*TASK DETAILS*
Where a line below includes the word "item", copy that line.

*ENTRIES PROVIDED*
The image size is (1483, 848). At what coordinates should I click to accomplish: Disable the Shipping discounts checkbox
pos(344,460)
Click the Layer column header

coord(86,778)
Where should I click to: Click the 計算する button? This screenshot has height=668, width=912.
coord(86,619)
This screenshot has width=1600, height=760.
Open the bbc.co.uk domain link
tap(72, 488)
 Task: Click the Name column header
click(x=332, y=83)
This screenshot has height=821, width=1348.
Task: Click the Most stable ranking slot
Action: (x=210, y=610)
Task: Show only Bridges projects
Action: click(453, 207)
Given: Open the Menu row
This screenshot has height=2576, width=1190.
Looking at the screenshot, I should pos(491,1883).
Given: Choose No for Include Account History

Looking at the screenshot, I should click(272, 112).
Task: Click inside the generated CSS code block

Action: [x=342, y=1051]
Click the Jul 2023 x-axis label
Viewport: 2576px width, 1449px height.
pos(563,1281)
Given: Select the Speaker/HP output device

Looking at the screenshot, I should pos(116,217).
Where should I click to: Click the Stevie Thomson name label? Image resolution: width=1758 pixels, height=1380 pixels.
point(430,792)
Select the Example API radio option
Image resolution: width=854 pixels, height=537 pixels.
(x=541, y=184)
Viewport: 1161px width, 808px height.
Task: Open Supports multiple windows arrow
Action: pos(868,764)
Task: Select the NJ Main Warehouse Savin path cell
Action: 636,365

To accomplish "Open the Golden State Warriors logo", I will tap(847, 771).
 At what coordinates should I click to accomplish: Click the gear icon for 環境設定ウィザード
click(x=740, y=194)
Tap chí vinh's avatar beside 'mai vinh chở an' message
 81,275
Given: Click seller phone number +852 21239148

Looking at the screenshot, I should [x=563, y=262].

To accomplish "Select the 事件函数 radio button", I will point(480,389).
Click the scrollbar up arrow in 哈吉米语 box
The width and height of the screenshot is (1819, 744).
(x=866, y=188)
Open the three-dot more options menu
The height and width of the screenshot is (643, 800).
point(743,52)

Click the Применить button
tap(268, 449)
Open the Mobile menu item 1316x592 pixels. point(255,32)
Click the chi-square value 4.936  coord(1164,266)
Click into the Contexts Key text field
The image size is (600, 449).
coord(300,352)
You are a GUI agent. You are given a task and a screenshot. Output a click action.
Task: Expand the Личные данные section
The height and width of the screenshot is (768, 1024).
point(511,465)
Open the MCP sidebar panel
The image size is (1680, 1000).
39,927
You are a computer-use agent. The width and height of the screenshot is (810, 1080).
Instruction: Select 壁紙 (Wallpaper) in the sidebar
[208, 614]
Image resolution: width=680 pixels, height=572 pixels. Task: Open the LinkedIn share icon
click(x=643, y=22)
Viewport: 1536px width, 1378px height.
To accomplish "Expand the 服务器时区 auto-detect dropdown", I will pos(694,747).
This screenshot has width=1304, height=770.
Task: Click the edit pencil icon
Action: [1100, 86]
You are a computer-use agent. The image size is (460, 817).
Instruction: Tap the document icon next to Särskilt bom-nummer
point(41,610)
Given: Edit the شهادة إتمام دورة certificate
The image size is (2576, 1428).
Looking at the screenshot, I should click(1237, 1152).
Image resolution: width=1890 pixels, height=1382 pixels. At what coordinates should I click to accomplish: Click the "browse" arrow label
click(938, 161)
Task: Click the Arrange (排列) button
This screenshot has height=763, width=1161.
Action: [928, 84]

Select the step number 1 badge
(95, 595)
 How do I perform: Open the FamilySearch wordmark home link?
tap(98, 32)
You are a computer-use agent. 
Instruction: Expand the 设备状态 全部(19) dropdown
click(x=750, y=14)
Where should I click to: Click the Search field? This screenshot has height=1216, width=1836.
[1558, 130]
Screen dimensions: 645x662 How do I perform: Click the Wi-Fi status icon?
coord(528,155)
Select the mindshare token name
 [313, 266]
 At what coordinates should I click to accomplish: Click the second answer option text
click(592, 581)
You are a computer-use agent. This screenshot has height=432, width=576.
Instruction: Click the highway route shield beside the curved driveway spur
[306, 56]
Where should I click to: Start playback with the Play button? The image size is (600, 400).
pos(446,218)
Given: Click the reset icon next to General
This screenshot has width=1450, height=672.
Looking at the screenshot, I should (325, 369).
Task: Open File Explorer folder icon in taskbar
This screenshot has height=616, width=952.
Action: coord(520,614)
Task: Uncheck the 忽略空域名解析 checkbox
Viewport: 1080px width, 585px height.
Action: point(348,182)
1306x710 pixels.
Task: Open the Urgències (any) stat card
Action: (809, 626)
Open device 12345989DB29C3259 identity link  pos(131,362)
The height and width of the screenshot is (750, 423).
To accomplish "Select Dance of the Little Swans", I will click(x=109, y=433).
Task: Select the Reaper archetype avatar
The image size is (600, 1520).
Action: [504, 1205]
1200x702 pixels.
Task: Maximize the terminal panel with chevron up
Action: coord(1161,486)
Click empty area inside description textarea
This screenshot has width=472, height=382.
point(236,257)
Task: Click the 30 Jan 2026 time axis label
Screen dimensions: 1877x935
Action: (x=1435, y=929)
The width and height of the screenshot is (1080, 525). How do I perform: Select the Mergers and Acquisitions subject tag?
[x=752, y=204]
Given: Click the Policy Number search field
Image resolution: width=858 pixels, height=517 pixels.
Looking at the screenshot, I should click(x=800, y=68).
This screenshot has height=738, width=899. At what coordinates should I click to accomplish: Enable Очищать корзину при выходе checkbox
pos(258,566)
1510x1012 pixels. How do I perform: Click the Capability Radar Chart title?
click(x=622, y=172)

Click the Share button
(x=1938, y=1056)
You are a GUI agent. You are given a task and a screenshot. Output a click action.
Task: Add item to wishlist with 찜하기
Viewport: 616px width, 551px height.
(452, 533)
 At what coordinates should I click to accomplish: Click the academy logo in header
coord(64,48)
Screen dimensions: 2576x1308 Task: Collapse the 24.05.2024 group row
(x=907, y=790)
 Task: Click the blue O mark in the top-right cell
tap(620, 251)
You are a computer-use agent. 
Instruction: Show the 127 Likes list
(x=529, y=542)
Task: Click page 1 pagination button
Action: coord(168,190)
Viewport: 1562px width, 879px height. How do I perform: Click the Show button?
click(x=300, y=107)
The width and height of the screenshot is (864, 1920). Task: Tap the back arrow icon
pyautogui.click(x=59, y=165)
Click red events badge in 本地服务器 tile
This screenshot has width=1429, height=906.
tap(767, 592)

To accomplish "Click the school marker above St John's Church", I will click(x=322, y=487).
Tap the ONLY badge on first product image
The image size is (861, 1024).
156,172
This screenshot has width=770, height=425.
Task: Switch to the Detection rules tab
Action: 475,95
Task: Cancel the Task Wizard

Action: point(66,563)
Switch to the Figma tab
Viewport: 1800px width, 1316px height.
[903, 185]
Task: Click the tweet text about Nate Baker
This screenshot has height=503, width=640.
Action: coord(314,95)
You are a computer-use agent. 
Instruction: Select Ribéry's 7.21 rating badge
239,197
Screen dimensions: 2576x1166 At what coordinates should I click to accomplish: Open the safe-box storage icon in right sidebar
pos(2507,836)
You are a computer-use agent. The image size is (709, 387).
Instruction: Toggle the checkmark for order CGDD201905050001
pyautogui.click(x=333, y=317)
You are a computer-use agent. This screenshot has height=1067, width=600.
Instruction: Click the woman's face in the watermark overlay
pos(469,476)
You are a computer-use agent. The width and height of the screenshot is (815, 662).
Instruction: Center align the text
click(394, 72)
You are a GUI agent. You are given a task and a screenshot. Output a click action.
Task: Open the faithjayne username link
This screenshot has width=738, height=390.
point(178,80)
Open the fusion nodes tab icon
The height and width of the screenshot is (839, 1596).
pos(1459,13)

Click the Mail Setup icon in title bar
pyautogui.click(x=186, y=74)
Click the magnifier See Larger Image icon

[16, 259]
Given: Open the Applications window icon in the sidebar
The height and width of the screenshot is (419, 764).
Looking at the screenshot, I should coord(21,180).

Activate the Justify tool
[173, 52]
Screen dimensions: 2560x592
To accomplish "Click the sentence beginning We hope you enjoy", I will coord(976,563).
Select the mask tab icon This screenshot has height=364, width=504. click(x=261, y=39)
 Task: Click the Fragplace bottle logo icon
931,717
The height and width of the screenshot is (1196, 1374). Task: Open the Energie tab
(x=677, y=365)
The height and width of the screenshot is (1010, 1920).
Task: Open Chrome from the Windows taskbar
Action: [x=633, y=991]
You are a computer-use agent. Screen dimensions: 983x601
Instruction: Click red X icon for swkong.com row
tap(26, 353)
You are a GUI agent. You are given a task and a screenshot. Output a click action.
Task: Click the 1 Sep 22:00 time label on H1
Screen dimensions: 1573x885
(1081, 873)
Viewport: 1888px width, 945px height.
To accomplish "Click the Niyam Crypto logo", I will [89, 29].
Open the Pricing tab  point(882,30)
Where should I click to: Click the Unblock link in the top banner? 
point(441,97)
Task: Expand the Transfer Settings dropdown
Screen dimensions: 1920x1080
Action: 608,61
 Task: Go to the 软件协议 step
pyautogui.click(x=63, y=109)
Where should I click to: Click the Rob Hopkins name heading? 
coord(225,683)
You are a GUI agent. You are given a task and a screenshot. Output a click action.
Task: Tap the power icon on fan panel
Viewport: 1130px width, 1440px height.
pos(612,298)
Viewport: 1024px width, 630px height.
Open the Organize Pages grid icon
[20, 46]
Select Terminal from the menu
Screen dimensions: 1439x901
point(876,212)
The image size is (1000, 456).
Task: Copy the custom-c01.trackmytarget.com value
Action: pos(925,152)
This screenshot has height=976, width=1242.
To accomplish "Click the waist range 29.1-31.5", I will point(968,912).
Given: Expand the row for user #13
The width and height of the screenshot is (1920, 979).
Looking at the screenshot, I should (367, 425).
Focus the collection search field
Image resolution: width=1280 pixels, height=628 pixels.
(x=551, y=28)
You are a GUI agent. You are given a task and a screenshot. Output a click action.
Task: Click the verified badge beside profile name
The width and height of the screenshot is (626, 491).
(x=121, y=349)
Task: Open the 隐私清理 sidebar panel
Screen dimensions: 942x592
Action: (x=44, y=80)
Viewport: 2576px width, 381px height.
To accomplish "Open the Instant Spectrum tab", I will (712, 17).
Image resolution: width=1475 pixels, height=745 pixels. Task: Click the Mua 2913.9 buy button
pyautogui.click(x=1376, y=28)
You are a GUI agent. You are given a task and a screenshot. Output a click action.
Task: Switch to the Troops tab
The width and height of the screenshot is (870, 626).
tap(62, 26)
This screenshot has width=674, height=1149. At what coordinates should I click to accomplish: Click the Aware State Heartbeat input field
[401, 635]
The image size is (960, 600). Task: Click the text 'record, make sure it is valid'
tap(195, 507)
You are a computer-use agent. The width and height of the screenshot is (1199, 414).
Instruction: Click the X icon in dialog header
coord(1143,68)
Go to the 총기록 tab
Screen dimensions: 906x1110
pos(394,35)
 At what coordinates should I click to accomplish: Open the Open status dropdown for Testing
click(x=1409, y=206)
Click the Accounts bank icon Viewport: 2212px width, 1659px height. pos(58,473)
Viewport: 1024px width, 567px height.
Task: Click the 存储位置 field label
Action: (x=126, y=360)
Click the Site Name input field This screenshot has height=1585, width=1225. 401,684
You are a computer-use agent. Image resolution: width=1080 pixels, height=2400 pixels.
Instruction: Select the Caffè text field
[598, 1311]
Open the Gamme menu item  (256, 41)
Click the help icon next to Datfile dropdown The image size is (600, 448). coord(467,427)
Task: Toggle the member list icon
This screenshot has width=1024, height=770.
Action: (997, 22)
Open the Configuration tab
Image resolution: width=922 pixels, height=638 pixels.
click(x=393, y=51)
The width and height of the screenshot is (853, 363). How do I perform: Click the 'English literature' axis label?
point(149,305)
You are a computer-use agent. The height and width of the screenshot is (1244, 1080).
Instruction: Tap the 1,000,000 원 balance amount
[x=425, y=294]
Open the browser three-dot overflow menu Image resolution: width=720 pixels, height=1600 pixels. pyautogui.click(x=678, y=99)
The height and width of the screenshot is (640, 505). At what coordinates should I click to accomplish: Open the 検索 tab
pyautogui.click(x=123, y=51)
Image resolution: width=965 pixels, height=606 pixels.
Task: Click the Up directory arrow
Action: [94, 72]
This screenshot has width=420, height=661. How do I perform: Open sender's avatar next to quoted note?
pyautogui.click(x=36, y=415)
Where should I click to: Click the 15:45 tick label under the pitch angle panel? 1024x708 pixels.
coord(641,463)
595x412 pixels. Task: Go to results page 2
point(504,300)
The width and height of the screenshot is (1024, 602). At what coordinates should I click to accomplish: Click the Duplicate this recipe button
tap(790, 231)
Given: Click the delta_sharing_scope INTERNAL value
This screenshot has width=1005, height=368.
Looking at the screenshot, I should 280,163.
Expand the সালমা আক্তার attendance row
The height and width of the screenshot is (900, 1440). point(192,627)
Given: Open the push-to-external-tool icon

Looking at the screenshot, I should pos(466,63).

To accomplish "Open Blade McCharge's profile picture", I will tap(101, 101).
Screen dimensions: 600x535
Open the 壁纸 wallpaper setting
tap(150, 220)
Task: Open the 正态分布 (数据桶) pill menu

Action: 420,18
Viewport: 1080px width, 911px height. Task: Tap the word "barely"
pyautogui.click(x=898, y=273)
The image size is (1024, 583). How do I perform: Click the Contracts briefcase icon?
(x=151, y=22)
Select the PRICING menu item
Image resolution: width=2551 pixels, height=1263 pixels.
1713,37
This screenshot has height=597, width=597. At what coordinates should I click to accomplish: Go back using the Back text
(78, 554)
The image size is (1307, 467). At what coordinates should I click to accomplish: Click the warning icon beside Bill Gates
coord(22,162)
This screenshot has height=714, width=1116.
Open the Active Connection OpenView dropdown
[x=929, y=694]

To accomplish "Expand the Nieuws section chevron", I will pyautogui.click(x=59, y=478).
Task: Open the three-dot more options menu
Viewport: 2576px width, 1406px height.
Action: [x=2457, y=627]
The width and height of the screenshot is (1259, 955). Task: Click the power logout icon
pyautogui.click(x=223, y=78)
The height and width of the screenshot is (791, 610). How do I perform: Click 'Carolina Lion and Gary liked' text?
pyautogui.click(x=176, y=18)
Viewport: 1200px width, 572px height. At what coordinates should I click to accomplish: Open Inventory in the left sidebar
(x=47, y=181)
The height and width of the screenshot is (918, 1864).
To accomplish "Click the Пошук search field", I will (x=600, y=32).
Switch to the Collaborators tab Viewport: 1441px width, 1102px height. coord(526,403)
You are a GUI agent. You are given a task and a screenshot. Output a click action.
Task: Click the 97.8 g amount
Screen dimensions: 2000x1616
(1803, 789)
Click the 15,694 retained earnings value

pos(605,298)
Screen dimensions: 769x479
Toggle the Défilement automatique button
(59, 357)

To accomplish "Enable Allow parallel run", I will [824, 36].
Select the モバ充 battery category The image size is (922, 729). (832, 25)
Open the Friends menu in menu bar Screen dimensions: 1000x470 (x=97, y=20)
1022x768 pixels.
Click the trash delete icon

*WRITTEN SOLUTION*
Open the Mobile menu item 1316x592 pixels. point(255,32)
Task: Add item to wishlist with 찜하기
Open the Gamme menu item  (256, 41)
Select the PRICING menu item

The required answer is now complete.